ACTION ITEM → Reproduce the data that follows in its entirety, character for character.

(Beginning of SOURCE DATA)

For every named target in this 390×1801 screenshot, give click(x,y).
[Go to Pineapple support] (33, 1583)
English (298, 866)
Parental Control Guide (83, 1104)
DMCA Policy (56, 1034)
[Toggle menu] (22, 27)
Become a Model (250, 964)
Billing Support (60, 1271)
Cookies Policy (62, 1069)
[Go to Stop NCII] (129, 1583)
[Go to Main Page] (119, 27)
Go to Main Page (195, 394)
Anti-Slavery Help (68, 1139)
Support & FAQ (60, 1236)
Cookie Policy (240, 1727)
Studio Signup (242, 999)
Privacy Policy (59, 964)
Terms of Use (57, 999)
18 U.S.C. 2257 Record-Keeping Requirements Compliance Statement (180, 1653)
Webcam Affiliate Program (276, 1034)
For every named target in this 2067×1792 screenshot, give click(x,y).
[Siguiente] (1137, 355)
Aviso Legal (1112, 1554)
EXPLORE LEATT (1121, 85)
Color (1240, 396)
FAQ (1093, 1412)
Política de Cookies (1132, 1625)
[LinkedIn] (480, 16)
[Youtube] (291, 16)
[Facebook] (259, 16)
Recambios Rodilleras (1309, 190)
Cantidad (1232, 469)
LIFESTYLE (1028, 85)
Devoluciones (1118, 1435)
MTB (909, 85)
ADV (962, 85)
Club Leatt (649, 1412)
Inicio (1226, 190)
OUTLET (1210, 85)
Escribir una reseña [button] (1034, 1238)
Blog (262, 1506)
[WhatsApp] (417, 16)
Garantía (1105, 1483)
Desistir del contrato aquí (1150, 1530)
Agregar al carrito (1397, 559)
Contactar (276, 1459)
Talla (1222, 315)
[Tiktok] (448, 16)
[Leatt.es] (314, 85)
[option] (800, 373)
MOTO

(End of SOURCE DATA)

ANSWER TO THIS PROBLEM →
For every named target in this 390×1801 screenshot, give click(x,y).
[Go to Pineapple support] (33, 1583)
English (298, 866)
Parental Control Guide (83, 1104)
DMCA Policy (56, 1034)
[Toggle menu] (22, 27)
Become a Model (250, 964)
Billing Support (60, 1271)
Cookies Policy (62, 1069)
[Go to Stop NCII] (129, 1583)
[Go to Main Page] (119, 27)
Go to Main Page (195, 394)
Anti-Slavery Help (68, 1139)
Support & FAQ (60, 1236)
Cookie Policy (240, 1727)
Studio Signup (242, 999)
Privacy Policy (59, 964)
Terms of Use (57, 999)
18 U.S.C. 2257 Record-Keeping Requirements Compliance Statement (180, 1653)
Webcam Affiliate Program (276, 1034)
For every named target in this 2067×1792 screenshot, give click(x,y).
[Siguiente] (1137, 355)
Aviso Legal (1112, 1554)
EXPLORE LEATT (1121, 85)
Color (1240, 396)
FAQ (1093, 1412)
Política de Cookies (1132, 1625)
[LinkedIn] (480, 16)
[Youtube] (291, 16)
[Facebook] (259, 16)
Recambios Rodilleras (1309, 190)
Cantidad (1232, 469)
LIFESTYLE (1028, 85)
Devoluciones (1118, 1435)
MTB (909, 85)
ADV (962, 85)
Club Leatt (649, 1412)
Inicio (1226, 190)
OUTLET (1210, 85)
Escribir una reseña [button] (1034, 1238)
Blog (262, 1506)
[WhatsApp] (417, 16)
Garantía (1105, 1483)
Desistir del contrato aquí (1150, 1530)
Agregar al carrito (1397, 559)
Contactar (276, 1459)
Talla (1222, 315)
[Tiktok] (448, 16)
[Leatt.es] (314, 85)
[option] (800, 373)
MOTO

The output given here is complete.